Before we move on from today's atrocious GDP number, we are presenting the one firm whose macroeconomic opinion we truly respect: Stone McCarthy, and yes we will make an exception for Goldman's comments because we are delighted to recall how Jan Hatzius predicted a new golden age for the US economy as recently as December 1 (read at: "Goldman Jumps Shark, "Fundamentally" Shifts Its "Bearish" Outlook On Economy: Goes Bullish, Hikes Outlook"). Because every documented incident of failed "shark jumping" deserves the proper amount of gloating.
But back to SMRA:
1) Headline GDP--Unrevised at +1.8%, But Important Compositional Revisions
2) Surprising Downward Revision to PCE, Points to Weaker Aggregate Demand
3) Upward Revision to Inventories Points to Lower Inventory Building Ahead
4) Net GDP Revision Points to a Slower Trajectory of Growth than Apparent Earlier
The Second Estimate of Q1-11 GDP revealed a 1.8% rate of gain unchanged from the 1.8% per the Advance release. While the headline Q1 GDP rate of change was unchanged from the Advance estimate there were important compositional revisions, which in combination point to a slower trajectory of growth than appears to be on track prior to this rlease. In other words, we are a bit disappointed with these data.
Guess who is most embarassed by this data. Hint: not Goldman.
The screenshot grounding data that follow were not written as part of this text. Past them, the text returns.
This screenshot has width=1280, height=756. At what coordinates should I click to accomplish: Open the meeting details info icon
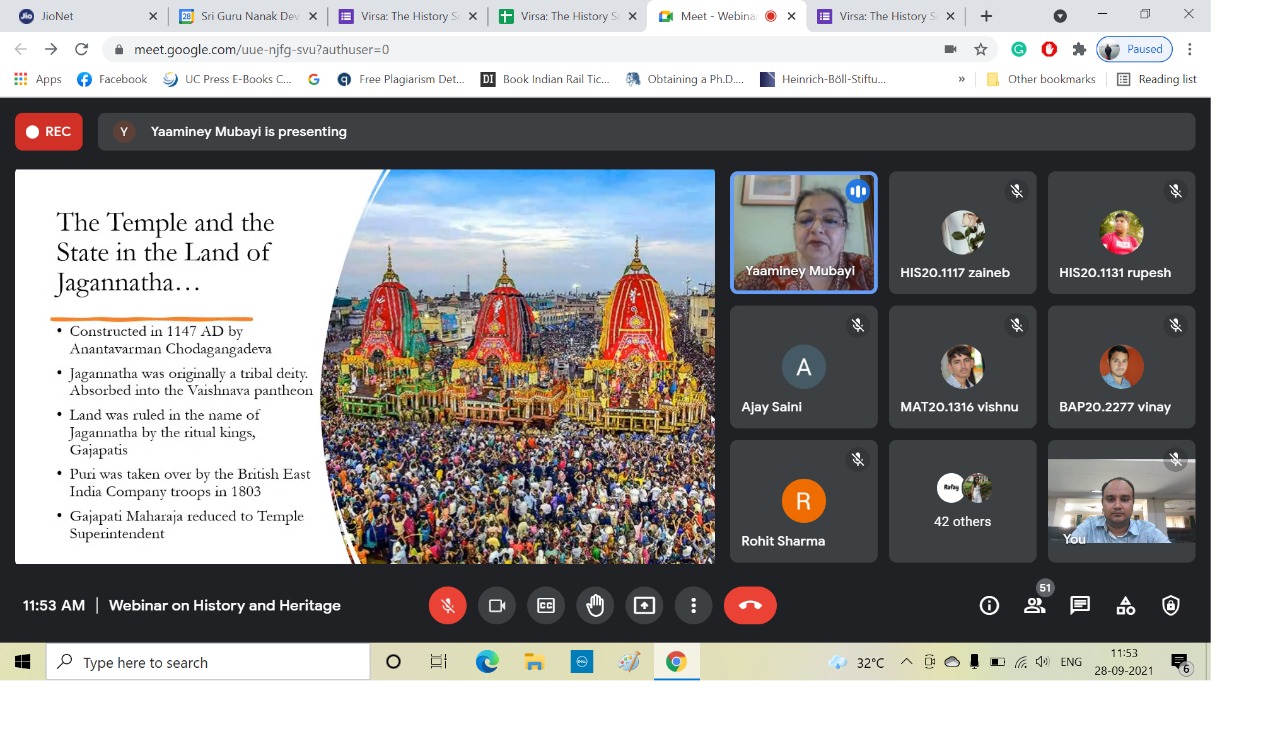coord(989,605)
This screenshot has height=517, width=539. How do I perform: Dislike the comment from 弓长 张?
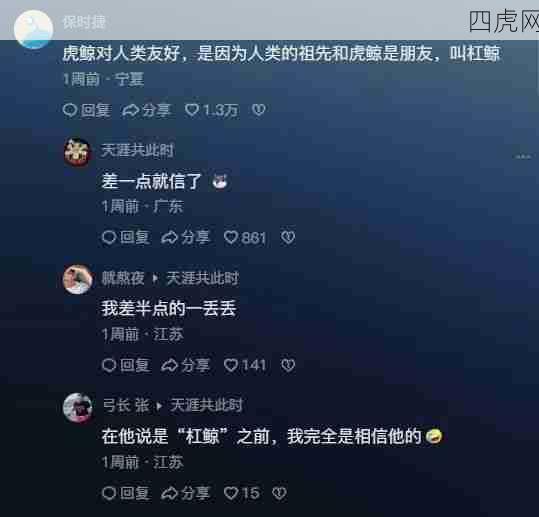pyautogui.click(x=279, y=493)
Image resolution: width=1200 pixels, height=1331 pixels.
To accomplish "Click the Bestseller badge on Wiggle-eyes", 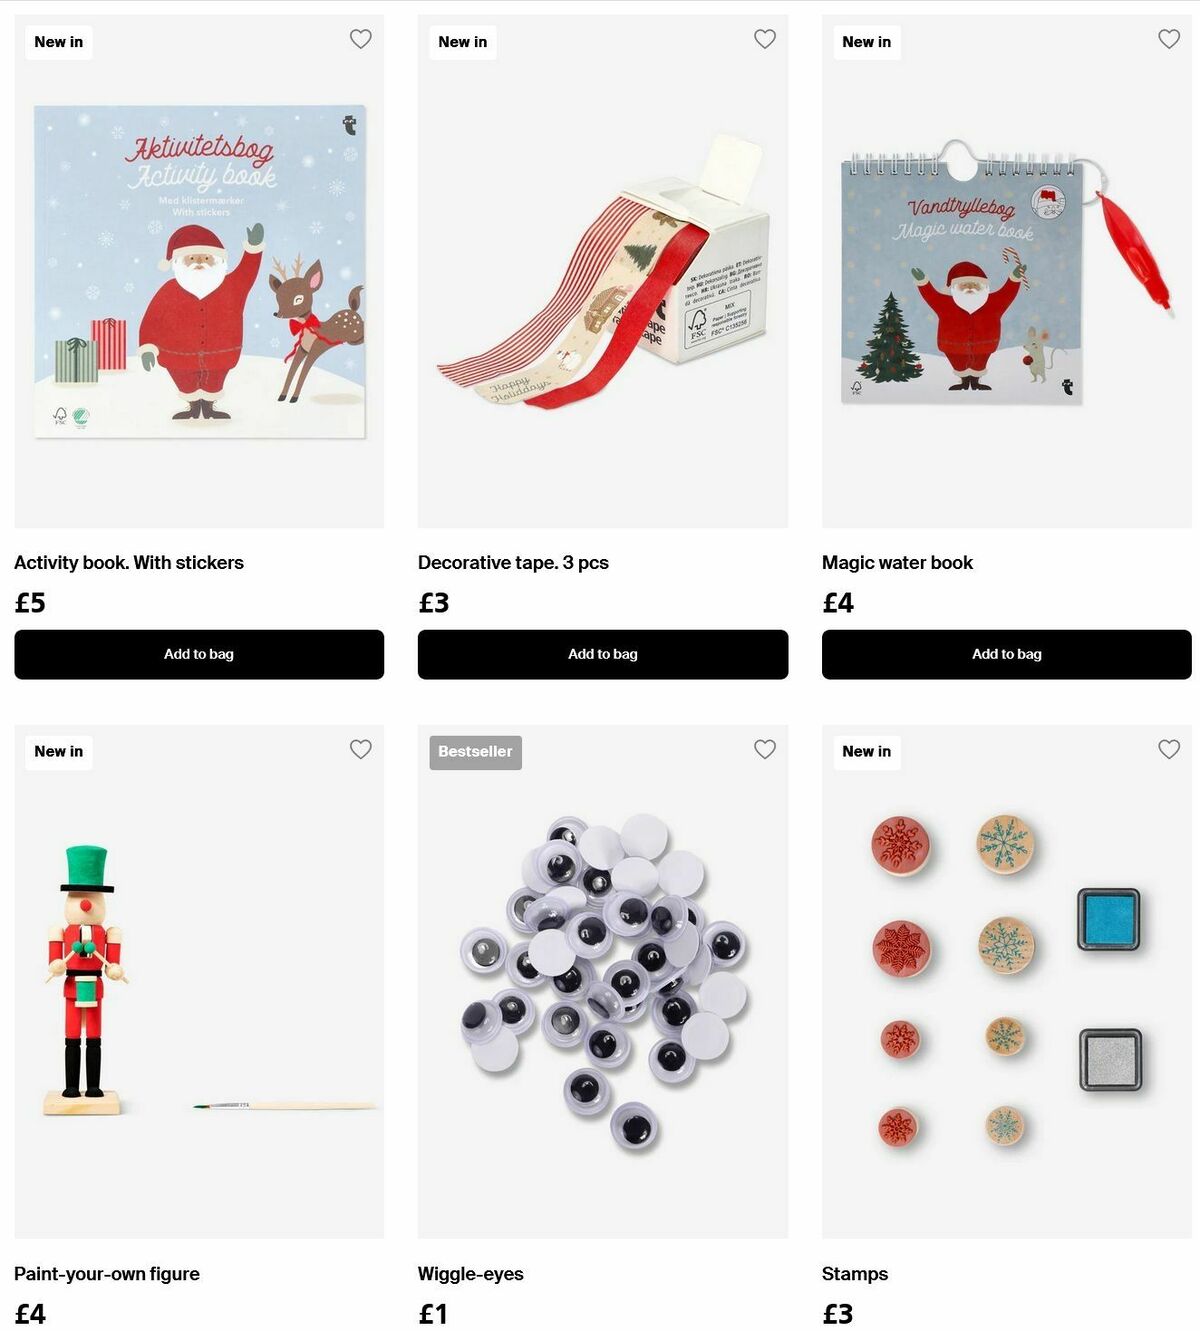I will coord(475,752).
For all of 2011 the FOMC anticipates growth of 3.1% to 3.3%, implying a growth rate of around 3-1/2% to 3-3/4% over the balance of the year. This now appears to be a bit optimistic. It now appears as if Q2-11 may post a gain of about 3%. For the FOMC's forecast to be realized we would need 4% growth in the second half.
A few days ago we predicted Consumer Discretionary will soon be one of the weakest sectors on a relative performance basis. This GDP report confirms it.
The most disappointing downward revision was PCE, which was revised to +2.2% from +2.7% per the Advance release. The downward revision was spread across Durables, Nondurables, and Services.
The downward PCE revision subtracted 0.38%. In other words, the revised PCE contribution was +1.53% down from +1.91% per the Advance release
On the surface the weaker PCE contribution brings into question the momentum of consumer spending. Could the Q1 data be signalling a slower trajectory of this core GDP component?
Offsetting the downward revision to PCE was an upward revision to Q1 Inventories. Inventories made a Q1 contribution to GDP of 1.19%, up from 0.93% per the Advance release, providing a 0.28% positive contribution to the GDP revision.
The stronger Q1 inventory story could actually be at the expense of coming quarters. The added contribution to Q1 GDP will probably be at the expense of Q2 GDP.
Net-Net, the composition of the revised Q1 GDP data is disappointing. The momentum of consumer spending looks weaker, and the need to build inventories appears diminished. This is a prescription for slower GDP growth than earlier appeared on track.